How do animals find their food? Clues are as close as an animal's eyes, as Claire Maldarelli writes for Popular Science. Pupil shape provides differing advantages to those who crave the hunt and those who hide, scientists suggest in a study published August 7 in Science Advances.
Pupil shape varies across the animal kingdom, Maldarelli explains. It doesn’t take a rocket scientist to figure out that goats have horizontal pupils and domestic cats have vertical ones — but why do they vary in the first place?
Vertical slit pupils — like those sported by cats and geckos — might provide the optimal shape to dilate for use at night. But that hypothesis only explains half the story.
Researchers at UC Berkeley and Durham University in the U.K. compared pupil size across 214 species. Most animals (cats, foxes and snakes) with vertical pupils acted as ambush predators, sneaking up on their prey day and night. In contrast, animals with horizontal pupils tended to be grazing animals like horses and sheep — prey to predators with vertically-slitted eyes.

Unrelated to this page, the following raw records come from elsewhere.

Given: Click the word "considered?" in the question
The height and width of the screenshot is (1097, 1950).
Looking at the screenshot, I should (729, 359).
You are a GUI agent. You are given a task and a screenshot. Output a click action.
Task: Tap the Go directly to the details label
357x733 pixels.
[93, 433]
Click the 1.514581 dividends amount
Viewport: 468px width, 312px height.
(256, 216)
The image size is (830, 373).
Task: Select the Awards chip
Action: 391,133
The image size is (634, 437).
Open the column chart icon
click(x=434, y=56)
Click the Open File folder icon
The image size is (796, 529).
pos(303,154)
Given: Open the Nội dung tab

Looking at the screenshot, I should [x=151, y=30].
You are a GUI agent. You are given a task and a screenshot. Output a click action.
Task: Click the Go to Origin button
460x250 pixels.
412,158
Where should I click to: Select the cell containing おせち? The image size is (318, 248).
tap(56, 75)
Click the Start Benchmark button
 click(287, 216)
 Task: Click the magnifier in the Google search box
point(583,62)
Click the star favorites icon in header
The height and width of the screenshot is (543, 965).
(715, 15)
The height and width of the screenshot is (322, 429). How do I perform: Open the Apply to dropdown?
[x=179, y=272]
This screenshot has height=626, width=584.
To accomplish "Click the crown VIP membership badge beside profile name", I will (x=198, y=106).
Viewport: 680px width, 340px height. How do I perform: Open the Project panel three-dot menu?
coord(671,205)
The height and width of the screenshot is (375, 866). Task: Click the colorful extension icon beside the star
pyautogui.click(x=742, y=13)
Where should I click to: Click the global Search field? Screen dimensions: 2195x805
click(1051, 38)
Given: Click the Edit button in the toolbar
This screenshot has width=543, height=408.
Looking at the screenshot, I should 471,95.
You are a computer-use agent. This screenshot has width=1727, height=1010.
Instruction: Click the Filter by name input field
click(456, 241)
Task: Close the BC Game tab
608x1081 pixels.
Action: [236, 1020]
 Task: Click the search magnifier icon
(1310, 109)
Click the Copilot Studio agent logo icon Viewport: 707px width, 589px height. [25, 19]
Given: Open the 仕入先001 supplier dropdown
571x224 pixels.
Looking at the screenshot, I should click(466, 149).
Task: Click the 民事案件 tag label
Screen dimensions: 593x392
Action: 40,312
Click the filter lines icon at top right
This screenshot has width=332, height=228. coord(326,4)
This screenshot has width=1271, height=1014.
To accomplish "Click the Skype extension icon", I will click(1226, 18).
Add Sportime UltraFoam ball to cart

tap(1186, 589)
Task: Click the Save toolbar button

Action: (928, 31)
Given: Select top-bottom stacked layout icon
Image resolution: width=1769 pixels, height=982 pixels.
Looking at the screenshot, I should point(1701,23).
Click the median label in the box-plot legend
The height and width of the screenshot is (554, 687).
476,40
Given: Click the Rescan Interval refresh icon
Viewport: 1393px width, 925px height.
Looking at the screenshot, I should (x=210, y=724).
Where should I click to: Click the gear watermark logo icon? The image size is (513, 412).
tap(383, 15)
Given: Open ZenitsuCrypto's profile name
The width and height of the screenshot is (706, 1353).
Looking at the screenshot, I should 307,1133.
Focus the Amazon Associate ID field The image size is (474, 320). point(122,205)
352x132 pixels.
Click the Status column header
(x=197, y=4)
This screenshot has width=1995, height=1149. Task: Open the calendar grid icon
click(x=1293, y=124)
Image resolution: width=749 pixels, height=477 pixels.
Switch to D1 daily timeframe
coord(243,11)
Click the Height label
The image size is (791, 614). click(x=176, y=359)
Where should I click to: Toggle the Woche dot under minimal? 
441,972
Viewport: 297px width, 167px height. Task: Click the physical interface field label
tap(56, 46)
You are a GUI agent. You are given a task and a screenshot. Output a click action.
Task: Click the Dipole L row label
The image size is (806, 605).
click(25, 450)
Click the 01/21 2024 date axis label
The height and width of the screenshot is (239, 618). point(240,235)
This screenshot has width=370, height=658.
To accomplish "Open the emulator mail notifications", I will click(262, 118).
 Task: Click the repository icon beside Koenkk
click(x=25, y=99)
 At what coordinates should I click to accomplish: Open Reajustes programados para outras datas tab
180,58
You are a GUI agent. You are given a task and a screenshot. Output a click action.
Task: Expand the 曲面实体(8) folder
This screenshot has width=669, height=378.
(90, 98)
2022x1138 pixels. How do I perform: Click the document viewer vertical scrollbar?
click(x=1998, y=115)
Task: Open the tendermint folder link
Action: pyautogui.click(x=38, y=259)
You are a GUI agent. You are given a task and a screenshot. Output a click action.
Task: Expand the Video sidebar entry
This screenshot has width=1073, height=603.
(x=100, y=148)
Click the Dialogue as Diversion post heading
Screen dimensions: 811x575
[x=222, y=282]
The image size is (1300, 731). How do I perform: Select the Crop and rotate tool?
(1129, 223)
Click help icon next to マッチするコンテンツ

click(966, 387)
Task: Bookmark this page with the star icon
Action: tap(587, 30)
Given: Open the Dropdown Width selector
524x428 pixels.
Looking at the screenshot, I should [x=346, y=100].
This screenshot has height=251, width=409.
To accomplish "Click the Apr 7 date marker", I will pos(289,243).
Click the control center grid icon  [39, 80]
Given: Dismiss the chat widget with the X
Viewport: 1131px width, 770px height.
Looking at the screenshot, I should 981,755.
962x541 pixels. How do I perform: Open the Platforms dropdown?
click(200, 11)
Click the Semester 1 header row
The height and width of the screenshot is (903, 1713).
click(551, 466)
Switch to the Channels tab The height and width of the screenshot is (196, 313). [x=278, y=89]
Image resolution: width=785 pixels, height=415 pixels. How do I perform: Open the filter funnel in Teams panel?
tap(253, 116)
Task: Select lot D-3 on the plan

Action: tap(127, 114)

The team simulated how each of these eye types might see in the wild and learned more about what their advantages might be. Stretching pupils horizontally allows more light to enter the eye from the sides, so grazers can better spot attackers in the periphery. Even when horses and goats bend their heads down, their pupils rotate to stay parallel to the ground, researchers observed.
Predators, on the other hand, need a more acute sense of distance to better execute a pounce on their prey, writes Sarah Schwartz for Science News. Through vertical pupils, horizontal things show up blurry (or at least blurrier than vertical things). But blur can help animals estimate distance, and that helps the eye focus on the target as well — perfect for low predators that need to track prey that's also close to the ground.
(Lions and tigers flout the rule, though. Because of their higher vantage point, they're served better by round pupils, like those of humans and dogs.)
Though many factors can influence the evolution of an animal’s eye, it turns out there are plenty of lenses — and pupils — through which to view the world.